PASSCHENDAELE REFLECTIONS
Preparing the graves
Even in digging the graves for the five Australian soldiers who will be laid to rest at Buttes New British Cemetery in Polygon Wood, the reminders of war are not far from the surface.
Workmen from the Commonwealth War Graves Commission turned up a German ammunition pouch and some cartridges when they excavated the ground.
Steve Arnold, a horticultural supervisor with the commission, said the area where the graves were dug had not been touched since the cemetery was finished after World War I.
However, the discovery of the detritus of the Great War has not been the major concern for Mr Arnold and his team of 16 since they began digging the graves on 28 September.
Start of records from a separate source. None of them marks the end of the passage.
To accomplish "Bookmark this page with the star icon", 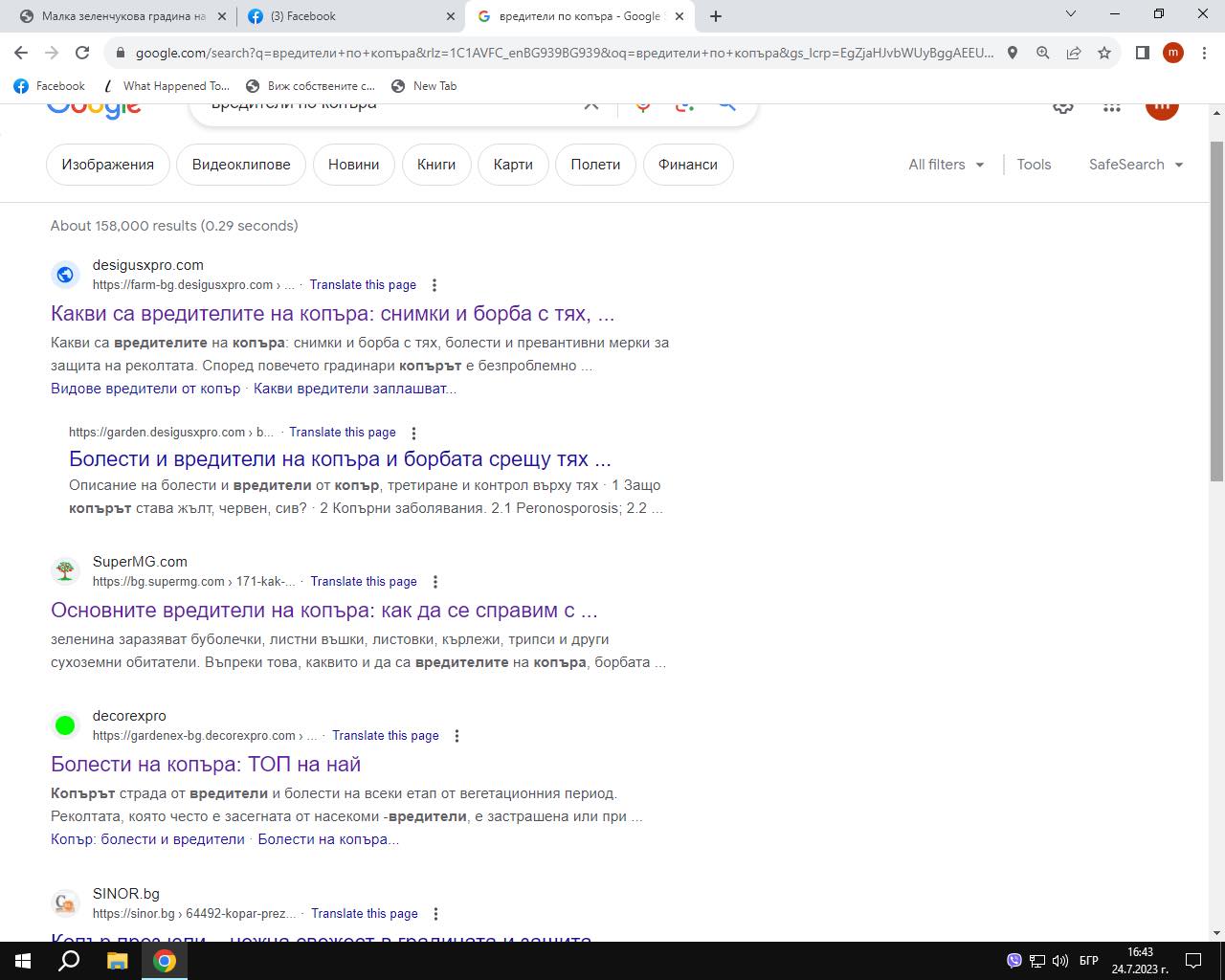I will click(1104, 53).
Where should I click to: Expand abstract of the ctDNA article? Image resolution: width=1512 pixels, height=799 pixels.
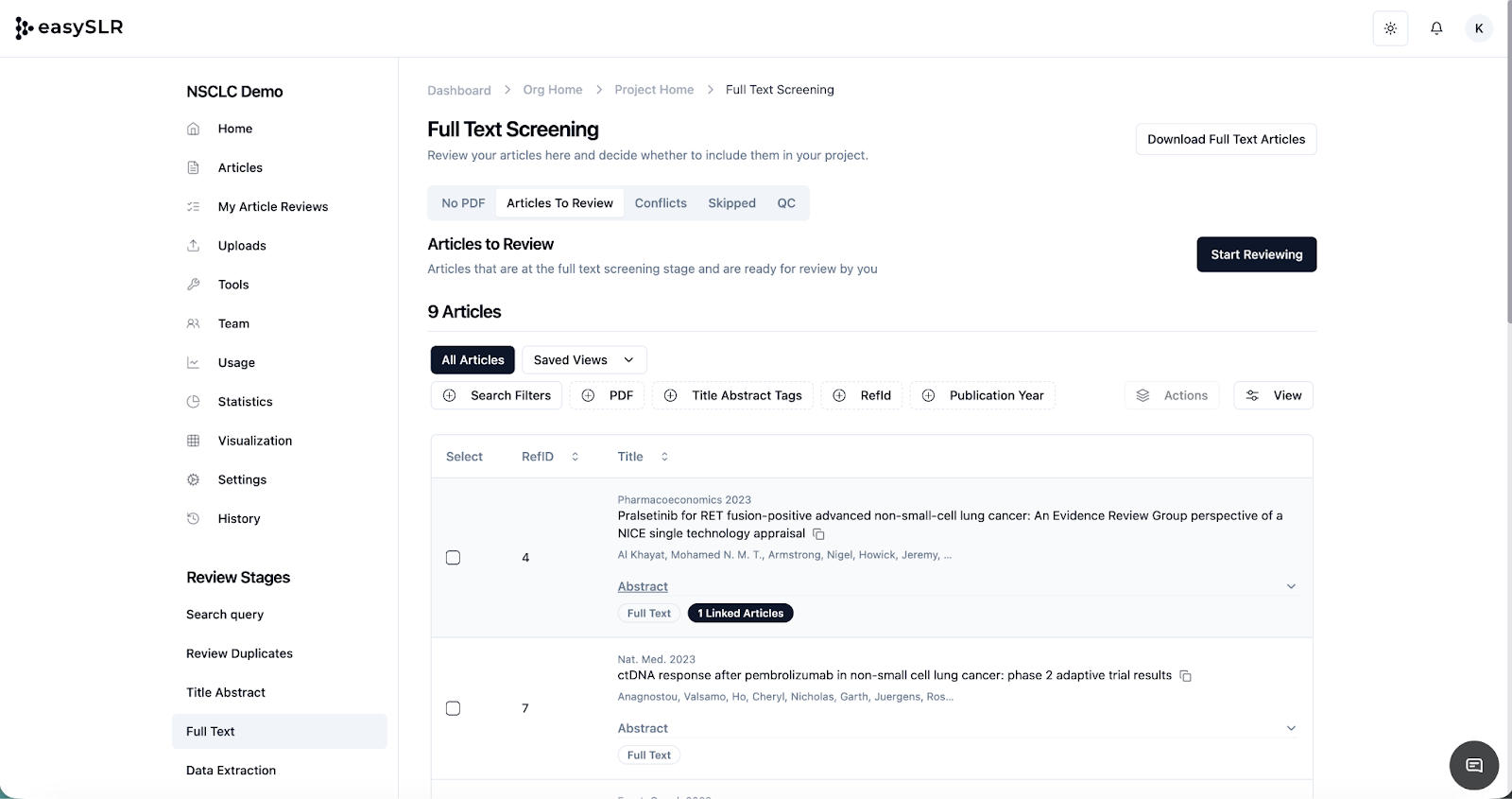point(1291,728)
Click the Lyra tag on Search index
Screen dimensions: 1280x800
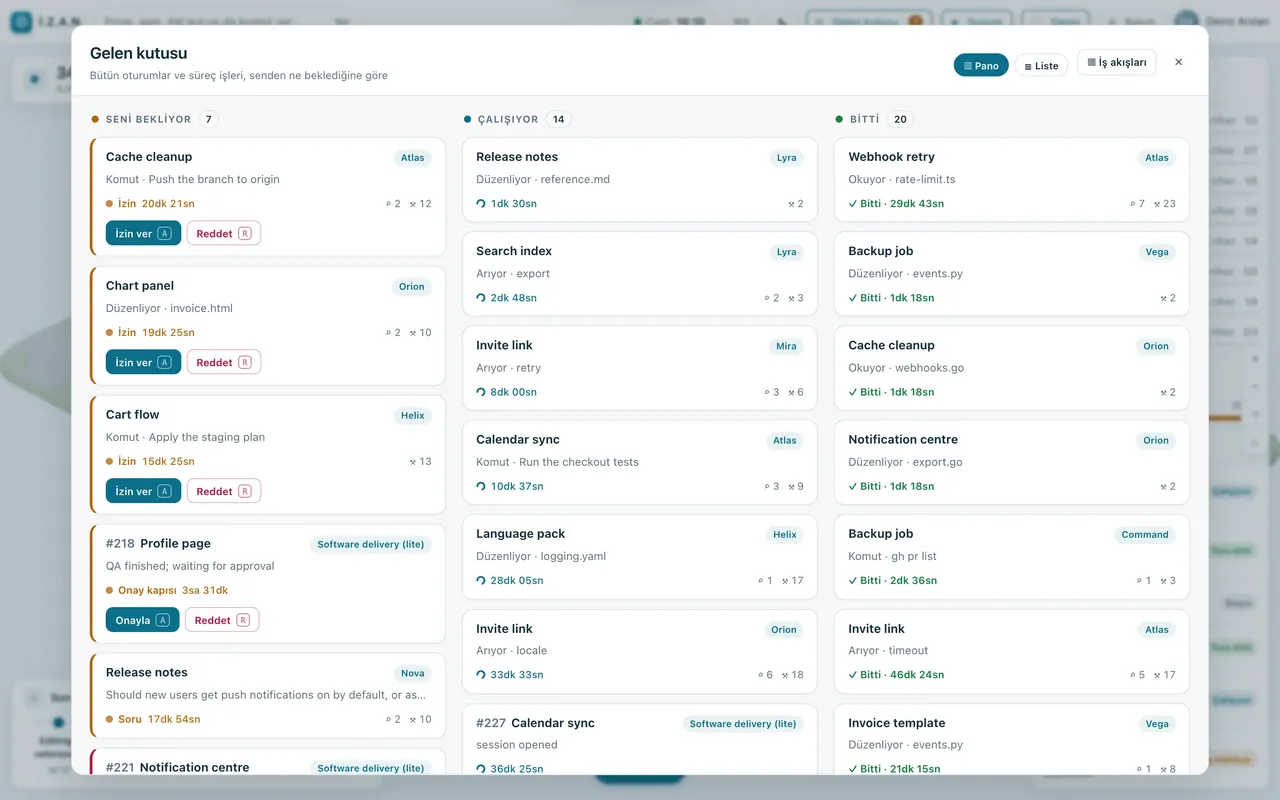787,252
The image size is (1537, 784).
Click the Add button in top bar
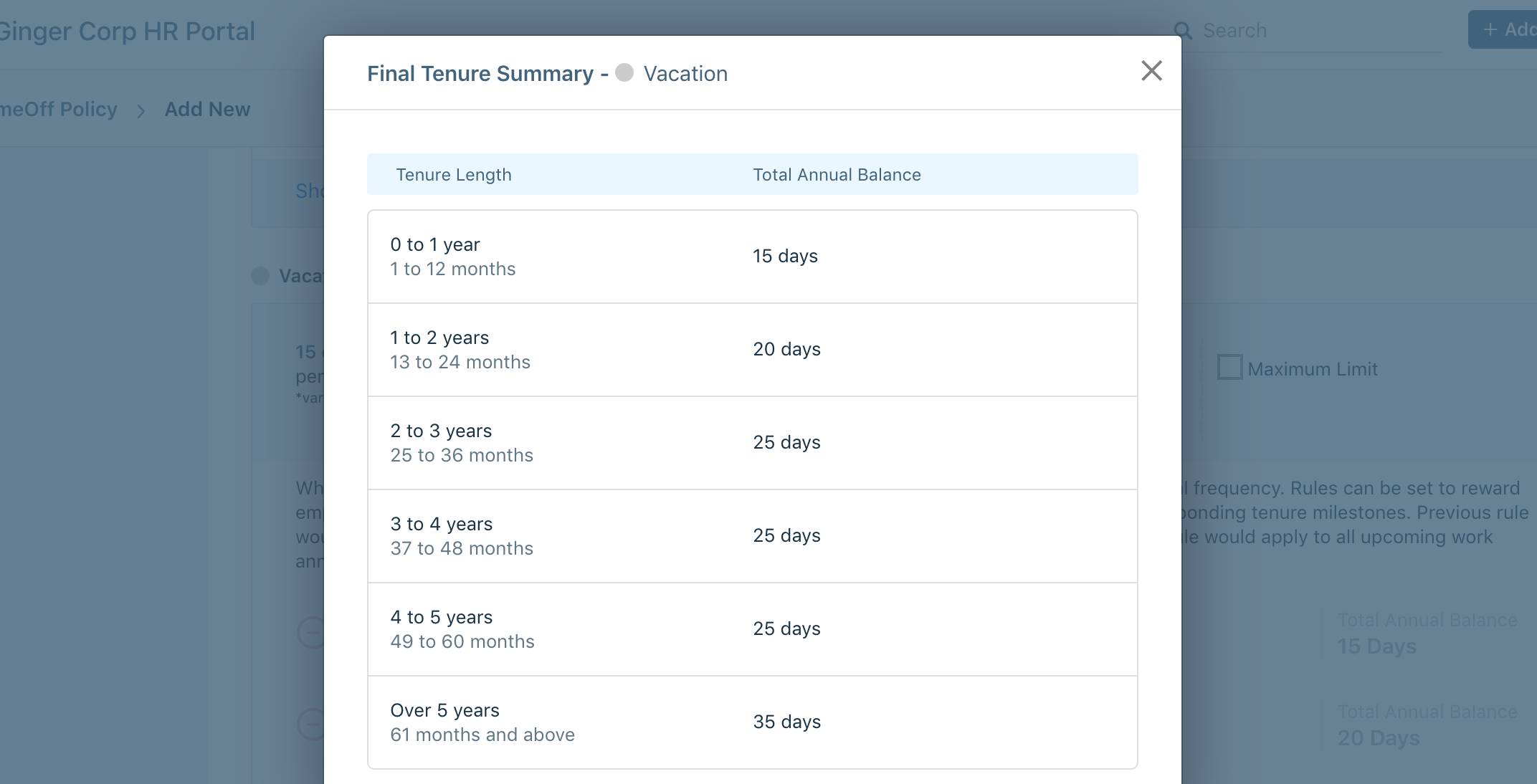coord(1504,29)
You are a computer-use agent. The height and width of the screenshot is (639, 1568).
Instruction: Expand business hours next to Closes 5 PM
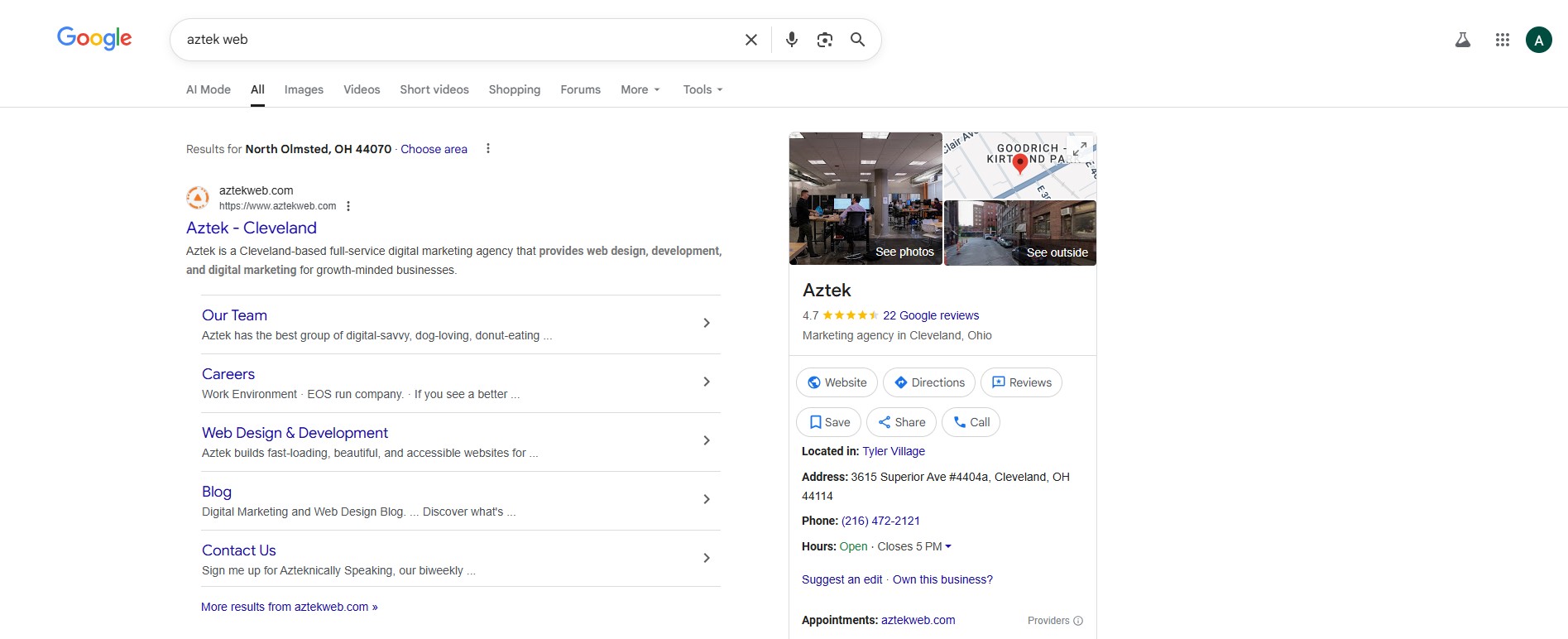948,546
“What we had was a very thin layer of topsoil and underneath that was just stone. It wasn’t plain digging – we’d get cave-ins, so we had to shore up the graves properly. Then there is the water. We’re pumping water out daily and we’ll have to pump it out on the day, too. You pump it out and an hour later it’s back again,” Mr Arnold said.
This is the third ceremony he has been involved in this year to inter the remains of Allied soldiers who died in WWI.
“It’s been more frequent in the past four or five years because now the town in Ieper and the industrial zone are expanding into some old battlefields and more bodies are being found,” he said.
He had noticed in the past 20 years that the respect for “these soldiers and what they did” had grown.
“We have to commemorate these men; there is one thing left that we can do for them, and it’s this,” he said.
“This sort of ceremony brings home all the reasons why we do something like this and why people like me and the chaps here who work for the Commonwealth War Graves Commission are proud of what we do. The highlights are something like this – how can it be anything else?”